▶ _WHAT IS EXPECTED_
Each line of the listing below should be restated word for word.

▶ _DATASET RECORDS_
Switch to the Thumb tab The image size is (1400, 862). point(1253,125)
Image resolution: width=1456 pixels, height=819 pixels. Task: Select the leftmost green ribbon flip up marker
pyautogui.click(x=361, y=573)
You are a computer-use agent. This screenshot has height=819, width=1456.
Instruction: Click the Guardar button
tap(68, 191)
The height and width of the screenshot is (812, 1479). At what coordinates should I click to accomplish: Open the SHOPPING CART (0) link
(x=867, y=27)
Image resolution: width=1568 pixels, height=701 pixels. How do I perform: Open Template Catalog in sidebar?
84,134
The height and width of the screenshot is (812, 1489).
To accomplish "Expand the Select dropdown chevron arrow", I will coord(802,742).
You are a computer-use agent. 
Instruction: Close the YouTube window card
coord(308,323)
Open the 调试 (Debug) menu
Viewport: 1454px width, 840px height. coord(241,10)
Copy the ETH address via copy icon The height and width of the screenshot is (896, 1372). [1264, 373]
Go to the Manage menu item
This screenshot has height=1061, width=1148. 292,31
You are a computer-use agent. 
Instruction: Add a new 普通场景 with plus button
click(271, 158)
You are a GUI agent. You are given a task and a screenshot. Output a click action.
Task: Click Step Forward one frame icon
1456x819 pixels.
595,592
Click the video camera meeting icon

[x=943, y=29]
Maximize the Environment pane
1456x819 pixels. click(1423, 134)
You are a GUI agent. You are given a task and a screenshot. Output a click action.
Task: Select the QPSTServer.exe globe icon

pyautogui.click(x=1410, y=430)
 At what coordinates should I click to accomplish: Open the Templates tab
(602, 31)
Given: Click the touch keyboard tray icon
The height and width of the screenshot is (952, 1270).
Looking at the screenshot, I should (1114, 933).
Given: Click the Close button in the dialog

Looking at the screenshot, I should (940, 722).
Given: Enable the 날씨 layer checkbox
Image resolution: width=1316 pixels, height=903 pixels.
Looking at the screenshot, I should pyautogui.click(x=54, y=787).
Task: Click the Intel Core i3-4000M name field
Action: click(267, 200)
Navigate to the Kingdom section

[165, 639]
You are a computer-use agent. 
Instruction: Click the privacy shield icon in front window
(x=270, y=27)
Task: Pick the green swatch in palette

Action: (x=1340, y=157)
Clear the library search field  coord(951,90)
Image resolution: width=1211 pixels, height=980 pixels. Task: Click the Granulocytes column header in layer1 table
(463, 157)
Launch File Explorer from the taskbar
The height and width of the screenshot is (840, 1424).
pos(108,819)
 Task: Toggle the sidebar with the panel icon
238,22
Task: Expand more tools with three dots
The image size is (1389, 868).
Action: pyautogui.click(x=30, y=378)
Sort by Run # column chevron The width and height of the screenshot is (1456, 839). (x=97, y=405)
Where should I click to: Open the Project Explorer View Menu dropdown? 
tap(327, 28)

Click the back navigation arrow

▶ _RESULT FOR THIS TASK_
Switch to the Thumb tab The image size is (1400, 862). point(1253,125)
Image resolution: width=1456 pixels, height=819 pixels. Task: Select the leftmost green ribbon flip up marker
pyautogui.click(x=361, y=573)
You are a computer-use agent. This screenshot has height=819, width=1456.
Instruction: Click the Guardar button
tap(68, 191)
The height and width of the screenshot is (812, 1479). At what coordinates should I click to accomplish: Open the SHOPPING CART (0) link
(x=867, y=27)
Image resolution: width=1568 pixels, height=701 pixels. How do I perform: Open Template Catalog in sidebar?
84,134
The height and width of the screenshot is (812, 1489).
To accomplish "Expand the Select dropdown chevron arrow", I will coord(802,742).
You are a computer-use agent. 
Instruction: Close the YouTube window card
coord(308,323)
Open the 调试 (Debug) menu
Viewport: 1454px width, 840px height. coord(241,10)
Copy the ETH address via copy icon The height and width of the screenshot is (896, 1372). [1264, 373]
Go to the Manage menu item
This screenshot has height=1061, width=1148. 292,31
You are a computer-use agent. 
Instruction: Add a new 普通场景 with plus button
click(271, 158)
You are a GUI agent. You are given a task and a screenshot. Output a click action.
Task: Click Step Forward one frame icon
1456x819 pixels.
595,592
Click the video camera meeting icon

[x=943, y=29]
Maximize the Environment pane
1456x819 pixels. click(1423, 134)
You are a GUI agent. You are given a task and a screenshot. Output a click action.
Task: Select the QPSTServer.exe globe icon

pyautogui.click(x=1410, y=430)
 At what coordinates should I click to accomplish: Open the Templates tab
(602, 31)
Given: Click the touch keyboard tray icon
The height and width of the screenshot is (952, 1270).
Looking at the screenshot, I should (1114, 933).
Given: Click the Close button in the dialog

Looking at the screenshot, I should (940, 722).
Given: Enable the 날씨 layer checkbox
Image resolution: width=1316 pixels, height=903 pixels.
Looking at the screenshot, I should pyautogui.click(x=54, y=787).
Task: Click the Intel Core i3-4000M name field
Action: click(267, 200)
Navigate to the Kingdom section

[165, 639]
You are a computer-use agent. 
Instruction: Click the privacy shield icon in front window
(x=270, y=27)
Task: Pick the green swatch in palette

Action: (x=1340, y=157)
Clear the library search field  coord(951,90)
Image resolution: width=1211 pixels, height=980 pixels. Task: Click the Granulocytes column header in layer1 table
(463, 157)
Launch File Explorer from the taskbar
The height and width of the screenshot is (840, 1424).
pos(108,819)
 Task: Toggle the sidebar with the panel icon
238,22
Task: Expand more tools with three dots
The image size is (1389, 868).
Action: pyautogui.click(x=30, y=378)
Sort by Run # column chevron The width and height of the screenshot is (1456, 839). (x=97, y=405)
Where should I click to: Open the Project Explorer View Menu dropdown? 
tap(327, 28)

Click the back navigation arrow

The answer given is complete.